Alfred se apresuró a asentir, contento de tener algo que hacer. Levantó el pescado en sus manos. La anciana, con su parte apretada contra el pecho, se alejó rápidamente.

—Estoy terriblemente avergonzado... —empezó a decir Edmund, pero las palabras murieron en sus labios.

Alfred había empezado a entonar las runas y su voz se alzó en aquel plañido agudo y nasal que parecía taladrar la cabeza de Haplo. El sartán tenía un pez en la mano y, de pronto, tuvo dos; luego, tres. El canto cesó y Alfred ofreció el pescado al príncipe, que lo contempló con los ojos muy abiertos. El sartán ofreció otro pescado a Haplo con gesto obsequioso.
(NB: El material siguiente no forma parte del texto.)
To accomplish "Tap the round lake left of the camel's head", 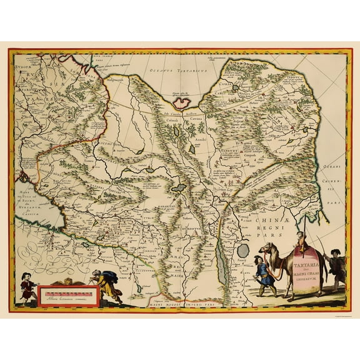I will tap(242, 250).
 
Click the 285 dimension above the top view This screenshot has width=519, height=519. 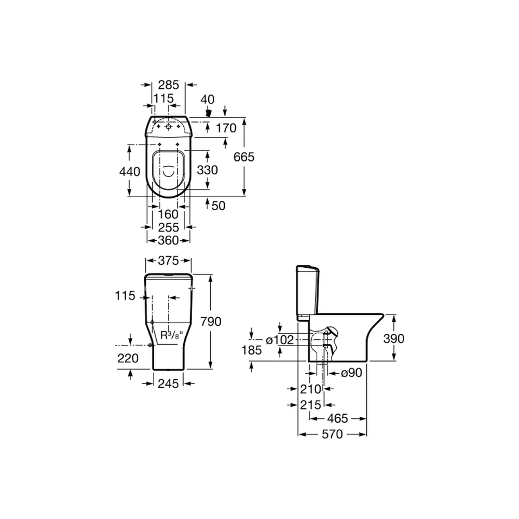click(168, 85)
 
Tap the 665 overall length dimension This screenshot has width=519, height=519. click(244, 157)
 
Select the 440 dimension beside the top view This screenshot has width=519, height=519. click(130, 171)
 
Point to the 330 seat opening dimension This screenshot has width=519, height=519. click(207, 170)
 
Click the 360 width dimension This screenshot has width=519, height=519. click(168, 240)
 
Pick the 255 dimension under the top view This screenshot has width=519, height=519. click(168, 227)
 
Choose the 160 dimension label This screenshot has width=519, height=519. click(168, 214)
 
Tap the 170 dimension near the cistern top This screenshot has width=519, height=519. click(226, 128)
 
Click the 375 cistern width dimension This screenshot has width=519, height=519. click(168, 261)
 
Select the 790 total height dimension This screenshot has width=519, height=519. click(211, 321)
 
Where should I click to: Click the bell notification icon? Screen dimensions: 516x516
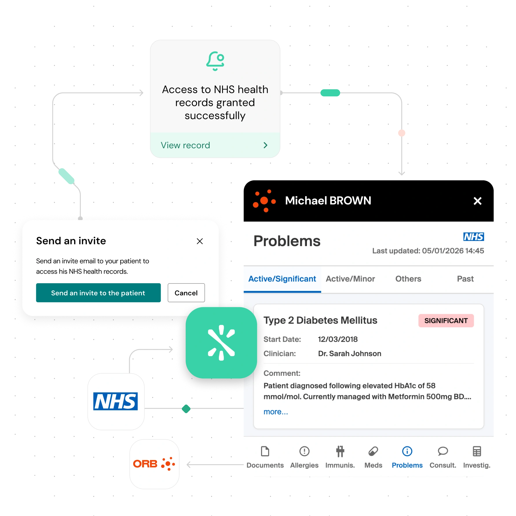pos(215,61)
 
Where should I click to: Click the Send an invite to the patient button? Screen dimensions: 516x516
pos(98,293)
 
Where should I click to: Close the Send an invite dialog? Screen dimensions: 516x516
pos(200,241)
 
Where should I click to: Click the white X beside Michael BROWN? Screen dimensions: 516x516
pos(477,201)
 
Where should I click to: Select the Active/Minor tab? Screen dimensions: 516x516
pos(350,279)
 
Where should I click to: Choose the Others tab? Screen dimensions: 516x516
pos(408,279)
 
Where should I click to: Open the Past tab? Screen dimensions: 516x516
pos(465,279)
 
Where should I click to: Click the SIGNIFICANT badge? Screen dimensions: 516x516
pos(446,321)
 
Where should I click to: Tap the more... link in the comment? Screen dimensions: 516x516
pos(276,412)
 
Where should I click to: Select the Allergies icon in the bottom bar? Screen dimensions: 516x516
pos(304,451)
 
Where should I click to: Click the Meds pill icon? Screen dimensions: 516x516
pos(373,451)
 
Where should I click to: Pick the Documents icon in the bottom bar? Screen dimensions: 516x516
pos(265,451)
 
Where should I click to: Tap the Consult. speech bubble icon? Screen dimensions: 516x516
pos(443,451)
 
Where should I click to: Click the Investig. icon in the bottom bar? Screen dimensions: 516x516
pos(477,451)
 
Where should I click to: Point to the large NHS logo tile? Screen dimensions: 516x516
pos(116,401)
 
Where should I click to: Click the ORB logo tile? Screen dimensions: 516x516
pos(154,464)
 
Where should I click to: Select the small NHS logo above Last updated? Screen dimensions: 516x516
pos(473,237)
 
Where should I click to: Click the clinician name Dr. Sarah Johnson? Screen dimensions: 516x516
pos(350,354)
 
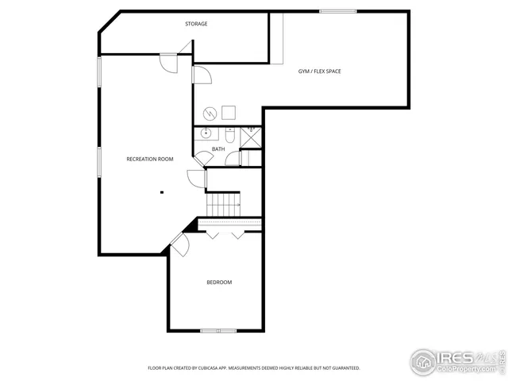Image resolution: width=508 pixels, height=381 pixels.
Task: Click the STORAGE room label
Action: pos(196,24)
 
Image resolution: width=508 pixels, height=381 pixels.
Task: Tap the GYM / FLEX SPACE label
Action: pos(320,71)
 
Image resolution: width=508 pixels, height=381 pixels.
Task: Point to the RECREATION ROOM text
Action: pos(150,159)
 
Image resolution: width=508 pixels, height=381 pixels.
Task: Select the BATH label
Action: pos(217,148)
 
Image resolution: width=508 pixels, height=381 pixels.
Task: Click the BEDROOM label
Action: pos(219,283)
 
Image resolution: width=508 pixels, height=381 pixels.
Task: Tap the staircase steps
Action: pos(223,204)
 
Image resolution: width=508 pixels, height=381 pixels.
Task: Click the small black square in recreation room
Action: pos(161,191)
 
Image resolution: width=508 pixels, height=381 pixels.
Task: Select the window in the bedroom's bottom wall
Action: pos(217,330)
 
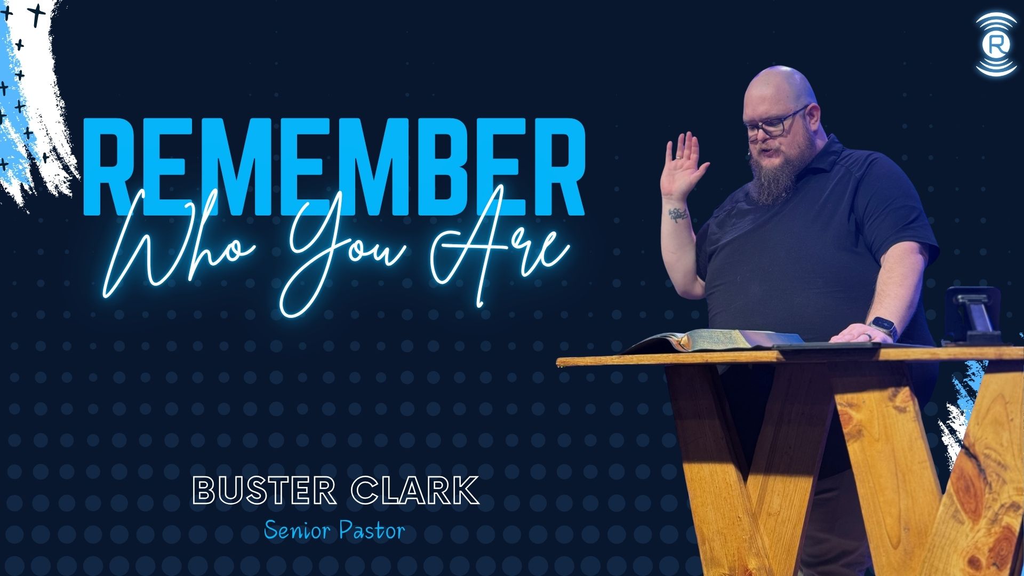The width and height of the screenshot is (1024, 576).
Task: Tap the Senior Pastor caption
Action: click(334, 531)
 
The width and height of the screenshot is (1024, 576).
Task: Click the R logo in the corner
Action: click(995, 45)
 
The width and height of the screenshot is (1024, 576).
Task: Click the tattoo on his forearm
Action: click(678, 215)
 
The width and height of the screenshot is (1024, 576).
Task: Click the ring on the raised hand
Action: click(677, 159)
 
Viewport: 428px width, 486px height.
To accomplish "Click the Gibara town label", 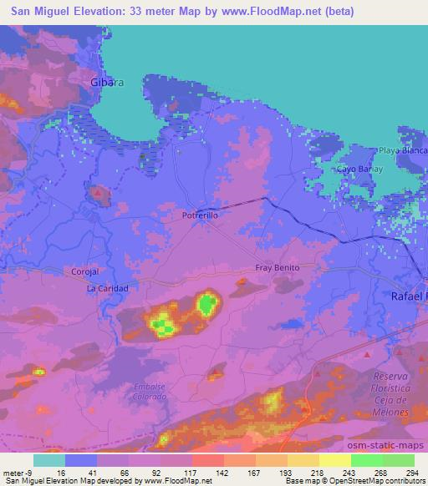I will (x=106, y=82).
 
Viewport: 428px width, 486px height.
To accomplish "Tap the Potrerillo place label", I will (x=201, y=215).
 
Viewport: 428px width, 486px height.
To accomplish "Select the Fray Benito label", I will (x=277, y=268).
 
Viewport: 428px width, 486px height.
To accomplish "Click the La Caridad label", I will (x=107, y=288).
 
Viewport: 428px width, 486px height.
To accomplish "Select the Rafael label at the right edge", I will (x=409, y=296).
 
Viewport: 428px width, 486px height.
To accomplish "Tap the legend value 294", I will (x=414, y=473).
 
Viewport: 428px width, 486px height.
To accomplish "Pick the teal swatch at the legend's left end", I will (x=48, y=460).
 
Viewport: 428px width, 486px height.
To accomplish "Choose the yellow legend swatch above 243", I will (x=334, y=460).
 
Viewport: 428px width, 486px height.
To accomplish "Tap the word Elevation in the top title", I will (x=102, y=12).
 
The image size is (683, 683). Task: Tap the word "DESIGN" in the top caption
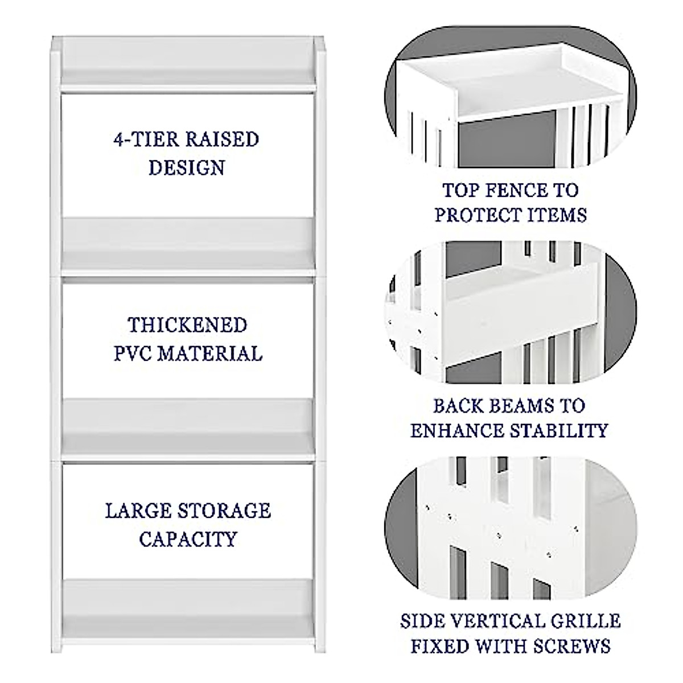(186, 168)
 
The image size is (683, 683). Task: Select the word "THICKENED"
(187, 326)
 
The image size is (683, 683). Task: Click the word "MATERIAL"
(209, 353)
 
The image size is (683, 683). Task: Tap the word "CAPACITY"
(187, 538)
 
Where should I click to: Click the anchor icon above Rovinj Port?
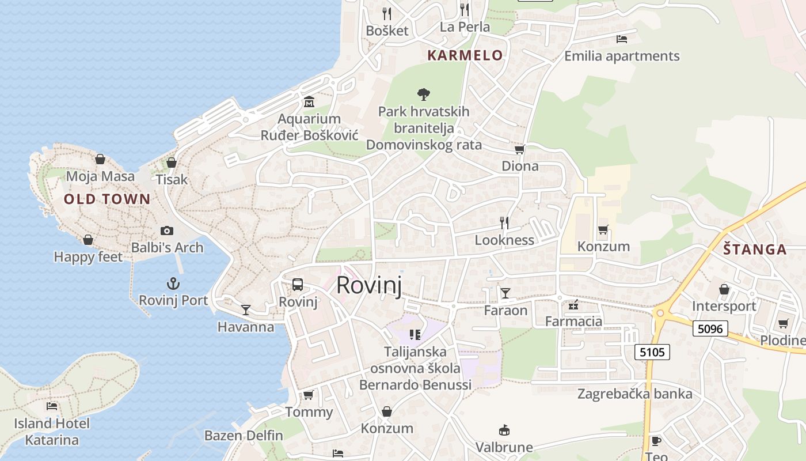coord(173,284)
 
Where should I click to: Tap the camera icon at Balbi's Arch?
coord(167,231)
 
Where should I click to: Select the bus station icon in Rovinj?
coord(298,284)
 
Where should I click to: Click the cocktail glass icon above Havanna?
coord(246,310)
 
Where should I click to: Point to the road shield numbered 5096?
coord(711,328)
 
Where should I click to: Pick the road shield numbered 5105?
coord(653,352)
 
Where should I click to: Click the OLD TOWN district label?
coord(107,199)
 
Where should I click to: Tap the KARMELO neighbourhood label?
coord(465,55)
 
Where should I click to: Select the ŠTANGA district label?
coord(755,250)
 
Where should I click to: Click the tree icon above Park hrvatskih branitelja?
coord(424,94)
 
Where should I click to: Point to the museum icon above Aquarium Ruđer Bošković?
coord(309,102)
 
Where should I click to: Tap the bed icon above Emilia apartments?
coord(622,39)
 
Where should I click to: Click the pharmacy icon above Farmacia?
coord(573,304)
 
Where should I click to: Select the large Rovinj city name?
coord(369,285)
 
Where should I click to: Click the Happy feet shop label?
coord(88,257)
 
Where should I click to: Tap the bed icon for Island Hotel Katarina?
coord(52,406)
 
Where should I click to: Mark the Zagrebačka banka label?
coord(635,394)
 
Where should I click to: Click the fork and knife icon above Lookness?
coord(504,222)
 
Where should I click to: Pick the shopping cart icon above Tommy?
coord(309,395)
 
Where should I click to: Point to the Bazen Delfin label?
coord(244,436)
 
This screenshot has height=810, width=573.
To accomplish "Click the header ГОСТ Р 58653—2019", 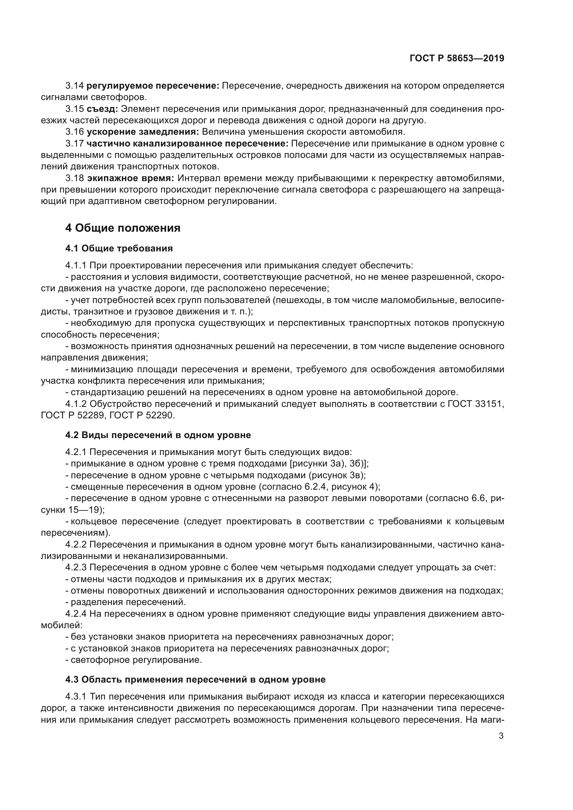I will tap(457, 58).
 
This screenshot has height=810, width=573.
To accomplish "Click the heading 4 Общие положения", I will tap(123, 228).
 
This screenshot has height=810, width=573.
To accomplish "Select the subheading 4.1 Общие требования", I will tap(119, 248).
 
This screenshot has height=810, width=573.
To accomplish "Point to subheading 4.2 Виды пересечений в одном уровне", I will tap(158, 435).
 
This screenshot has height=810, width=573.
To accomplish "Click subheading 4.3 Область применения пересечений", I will tap(195, 679).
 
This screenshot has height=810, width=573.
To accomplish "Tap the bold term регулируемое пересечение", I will tap(153, 86).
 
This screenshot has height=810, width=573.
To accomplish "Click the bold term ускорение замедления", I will tap(143, 132).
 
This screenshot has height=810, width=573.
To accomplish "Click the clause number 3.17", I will tap(74, 144).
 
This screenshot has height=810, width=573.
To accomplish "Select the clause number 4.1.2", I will tap(76, 403).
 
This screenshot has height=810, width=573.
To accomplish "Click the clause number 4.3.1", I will tap(76, 697).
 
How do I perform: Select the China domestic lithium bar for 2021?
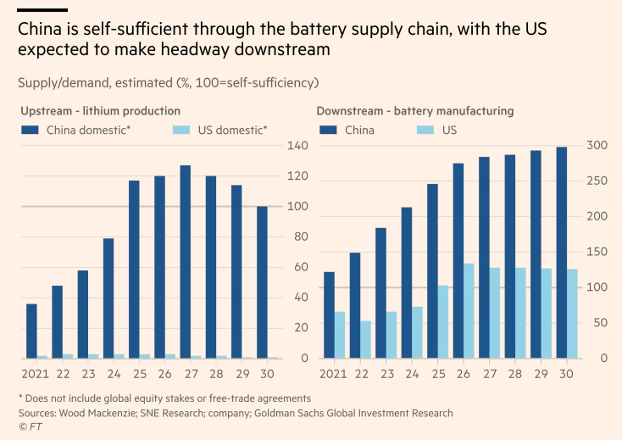[31, 331]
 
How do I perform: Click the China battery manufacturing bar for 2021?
[329, 315]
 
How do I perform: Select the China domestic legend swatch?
[31, 131]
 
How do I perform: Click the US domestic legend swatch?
[180, 131]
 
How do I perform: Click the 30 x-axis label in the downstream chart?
[566, 374]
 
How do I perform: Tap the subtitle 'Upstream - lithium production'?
[100, 111]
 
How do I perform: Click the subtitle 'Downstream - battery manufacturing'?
[415, 111]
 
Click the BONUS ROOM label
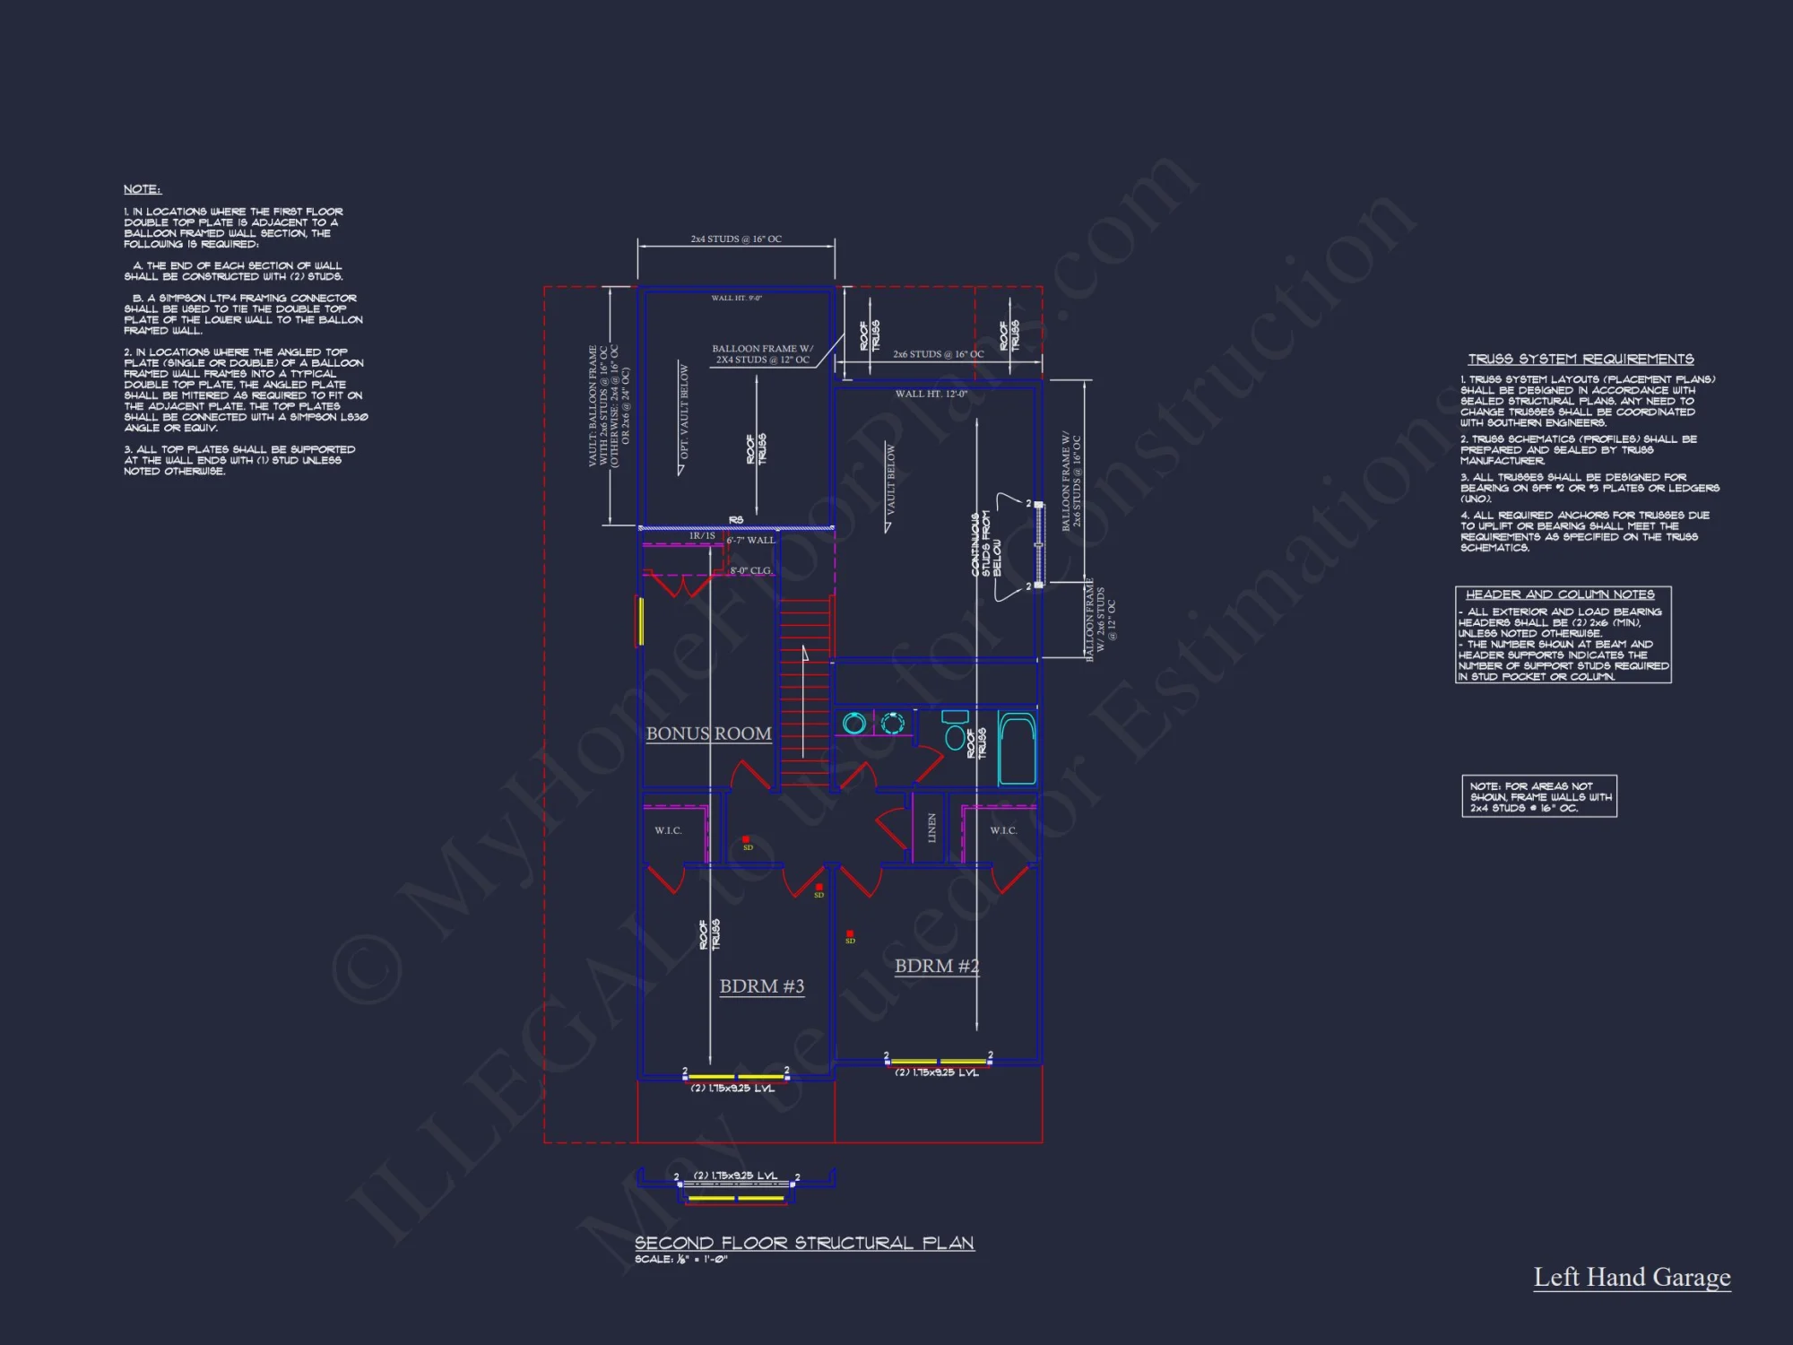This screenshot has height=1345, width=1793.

Las runas de la piel del patryn emitieron su fulgor rojo y azul y, donde había habido un pez, apareció una docena de ellos, y luego dos. Haplo depositó el pescado sobre la roca plana y se acordó de darle uno al perro, el cual, tras una inquieta mirada a los muertos del fondo arrastró su comida a un rincón oscuro para disfrutar de ella en privado.

—Esta magia es maravillosa, realmente maravillosa —dijo el príncipe lleno de asombro.

—Pero... vosotros también podéis hacerlo, ¿no? —inquirió Alfred mientras mordisqueaba el pescado, de gusto salado. Escuchó un ruido y alzó la vista.

Un niño, un chiquillo encantador, contemplaba con envidia al perro. Alfred le indicó por señas que se acercara y le dio el pescado. El niño alargó la mano, lo cogió y salió corriendo a ofrecérselo a un adulto, que miró perplejo el pescado. El niño señaló hacia ellos y Haplo tuvo la certeza de que estaba a punto de entrar en el negocio de la pescadería.

—Se dice que en la antigüedad podíamos llevar a cabo tales proezas —respondió Edmund, con la vista fija en la comida—. Pero ahora la magia se concentra en nuestra supervivencia en este mundo... —dirigió una mirada a los cadáveres que aguardaban pacientemente, de pie entre las sombras— y en la de ellos...

Alfred se estremeció y pareció a punto de decir algo, pero Haplo le dio un rápido codazo en las costillas y el sartán, sumiso, guardó silencio.

—En ese pueblo de ahí atrás había comida y suministros —dijo el patryn, señalando con la cabeza en dirección a la pequeña ciudad portuaria—. Sin duda, lo tuvisteis que ver cuando pasasteis por allí.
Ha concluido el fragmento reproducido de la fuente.